Despite a seemingly fancy title, estate planning isn’t just for the wealthy. In all actuality, the term ‘estate” might not even mean what you think it does. At the end of the day, deciding who’ll inherit your belongings is a massive decision and a critical part of the actual planning. Intelligent estate planning will assist with protecting families that have young children while also keeping your heirs from needing to pay too much on inheritance taxes. The fact of the matter is that without it, you don’t get to choose who gets what. Let’s take a closer look.
Protect Your Beneficiaries
One way to ease your mind about passing on might be to make sure your beneficiaries are protected.
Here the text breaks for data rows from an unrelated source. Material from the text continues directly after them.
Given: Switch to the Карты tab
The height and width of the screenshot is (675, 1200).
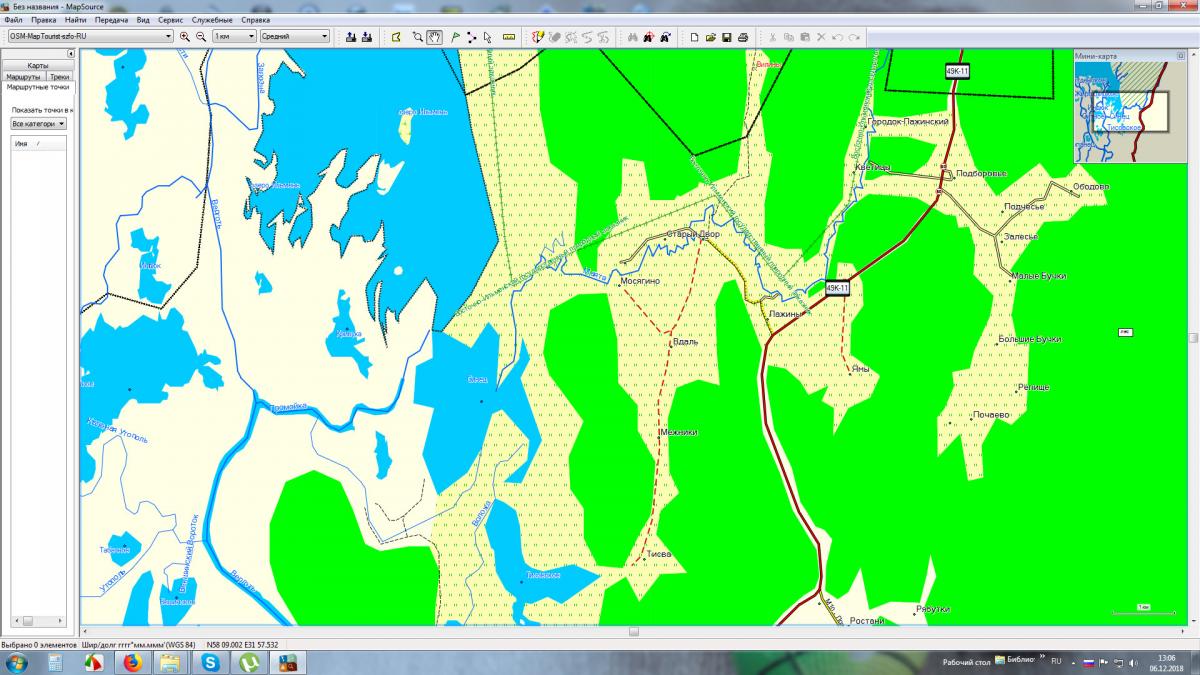Looking at the screenshot, I should point(37,65).
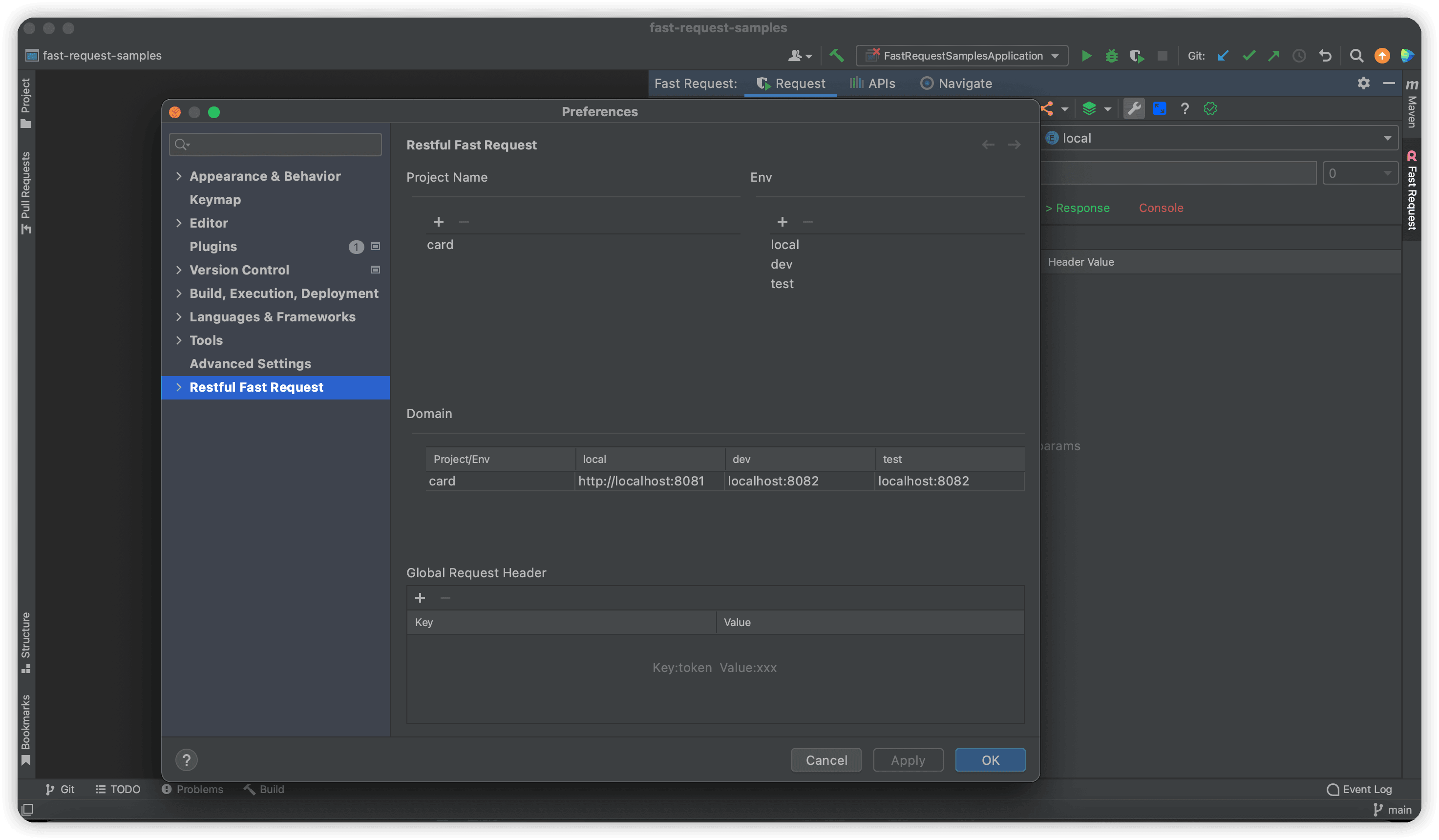Expand the Appearance & Behavior section
1439x840 pixels.
[x=179, y=176]
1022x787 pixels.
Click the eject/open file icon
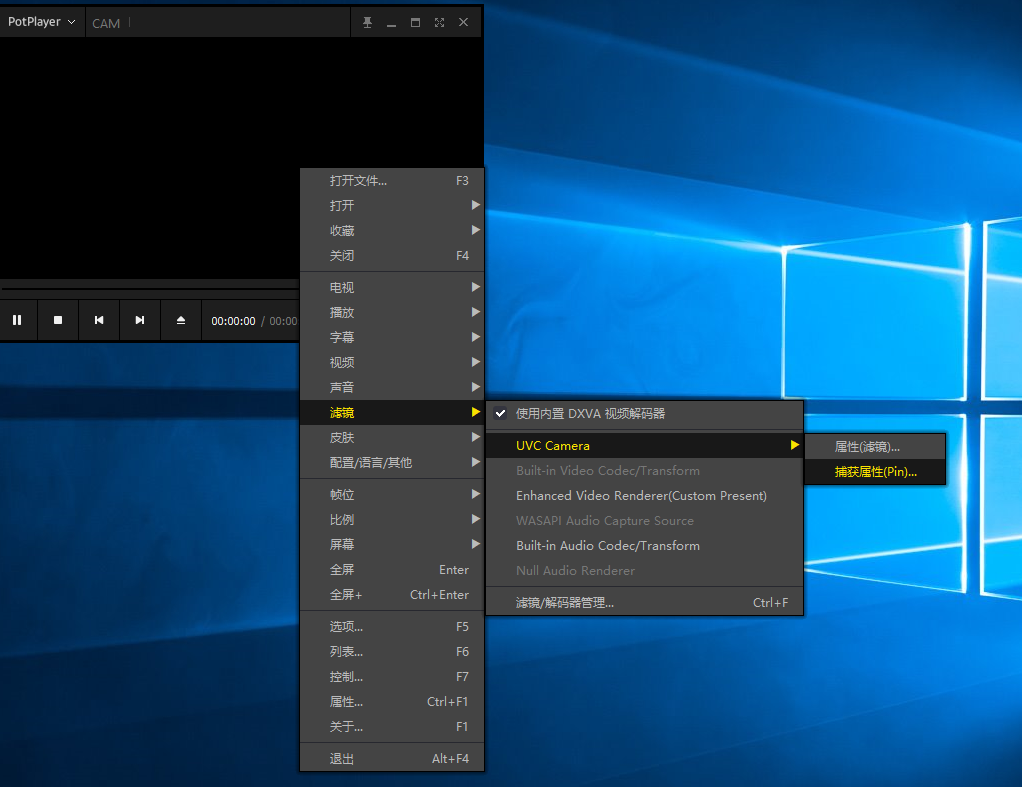tap(181, 320)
Life insurance is one way to do this, and the insurance premium you’ll have to pay doesn’t need to be too expensive, which makes this an ideal solution. When the inevitable happens, the insurance will provide your beneficiaries with funds to cover your final expenses and to give them a bit of a cushion – especially if you happened to be the primary earner.
Naturally, nobody wants to consider the possibility of dying at an early age, especially people who have young children. But it happens. If you pass away early in your life, what happens to your kids? You have to secure your child’s future. This means you need to be prepared for anything.
To do this, you need to have a will, which is an element of estate planning. In the will, you’ll designate who’ll take care of any children under the age of 18 and what they’ll inherit when they reach legal adulthood. Without this document, the courts decide these critical matters.
Whether you know it or not, the state you live in already has a default will for those who don’t have one themselves. This is referred to as an intestacy statute. The thing is, this will rarely distribute your assets in a way that you’d desire. Having a valid will ensures this never happens.
Not only is it possible to name a guardian for your children, but you also need to think about naming a guardian for your estate. This is called a conservator. This person is responsible for managing any assets that you’ve designated for your children to inherit. They’ll ensure that your wishes are followed and can even allow your designated beneficiary to bypass the process of probate, which can be rather pricey.
Avoid Family Drama
Surely, you’ve heard of (or seen on TV) families fighting over who gets what after someone dies. It happens quite often, actually, and surely you don’t want this for your family members if something happens to you. As part of your estate planning, you choose a person to be in charge of things once you die, or even if you become incapacitated mentally before you pass away. You’ll also choose who you want to get your belongings to — and when. This can help keep family members from fighting over your assets and even going to court over them.
Estate planning is vital for your family’s future. If you choose to leave anything for your loved ones, you’ll need to have quite a comprehensive plan for it. It should specify who gets what so that it isn’t left up to the courts. Without a plan of this nature, your family might be facing the burden of going to court, paying copious amounts of taxes for their inheritance, and might not even have any say over what happens to any minor children.